J Homosex. 2019;66(5):571-589. doi: 10.1080/00918369.2017.1422944. Epub 2018 Feb 9.
LGBT (lesbian, gay, bisexual, and transgender) populations experience disparities in health outcomes, both physical and mental, compared to their heterosexual and cisgender peers. This commentary confronts the view held by some researchers that the disparate rates of mental health problems reported among LGBT populations are the consequences of pursuing a particular life trajectory, rather than resulting from the corrosive and persistent impact of stigma. Suggesting that mental health disparities among LGBT populations arise internally, de novo, when individuals express non-heterosexual and non-conforming gender identities ignores the vast body of evidence documenting the destructive impact of socially mediated stigma and systemic discrimination on health outcomes for a number of minorities, including sexual and gender minorities. Furthermore, such thinking is antithetical to widely accepted standards of health and wellbeing because it implies that LGBT persons should adopt and live out identities that contradict or deny their innermost feelings of self.

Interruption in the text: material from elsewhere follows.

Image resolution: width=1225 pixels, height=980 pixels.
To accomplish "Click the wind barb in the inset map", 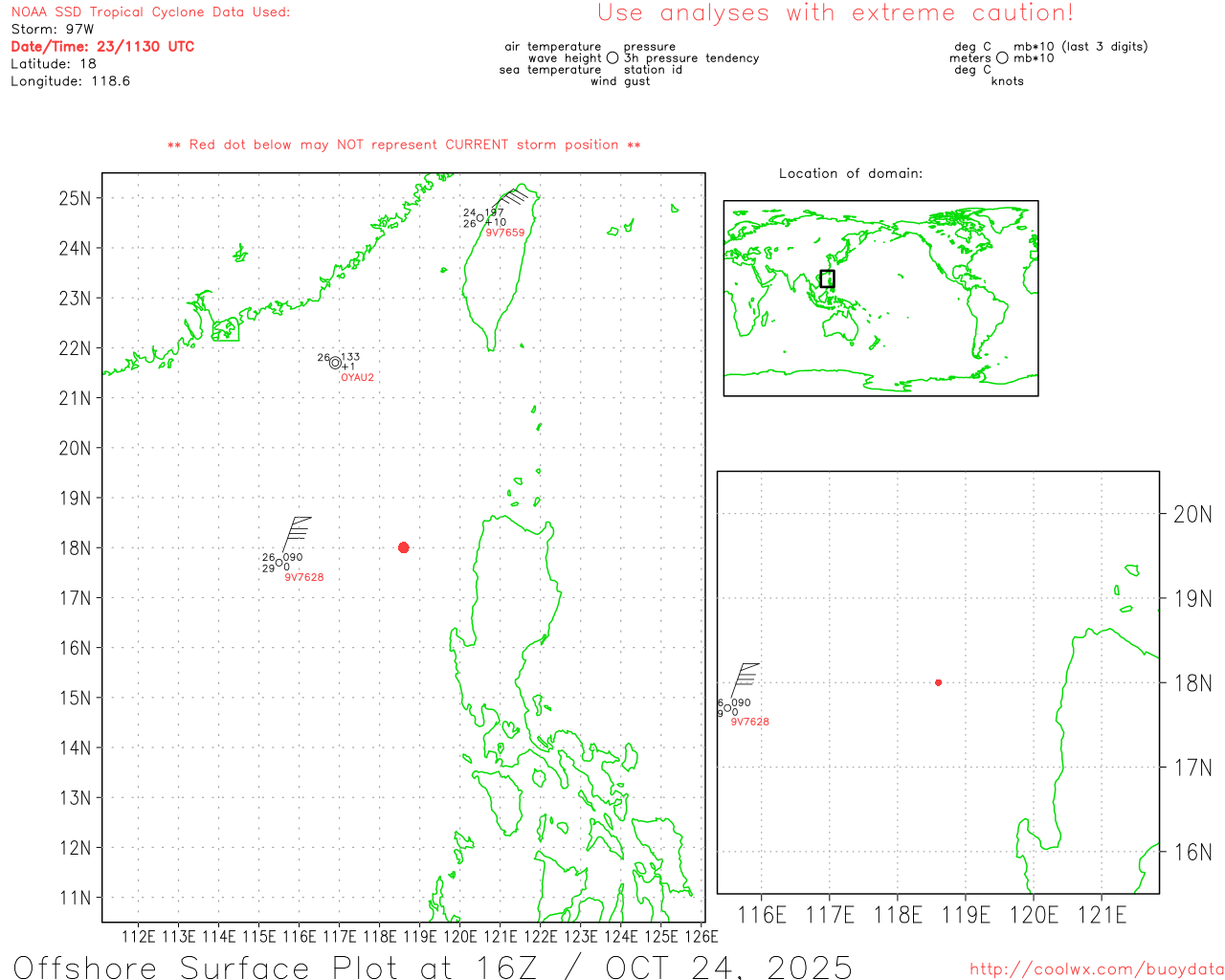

与异性恋和顺性别同龄人相比,LGBT(女同性恋、男同性恋、双性恋和跨性别者)群体在身心健康方面存在差异。一些研究人员认为,LGBT群体中报告的心理健康问题发生率不同是追求特定生活轨迹的结果,而非耻辱感的侵蚀性和持续性影响所致。本评论反驳了这种观点。认为LGBT群体中的心理健康差异是个体表达非异性恋和不符合传统性别身份时内在产生的,这忽视了大量证据,这些证据记录了社会介导的耻辱感和系统性歧视对包括性少数群体和性别少数群体在内的一些少数群体健康结果的破坏性影响。此外,这种观点与广泛接受的健康和幸福标准背道而驰,因为它意味着LGBT者应该接受并践行与他们内心最深处的自我感受相矛盾或否认的身份。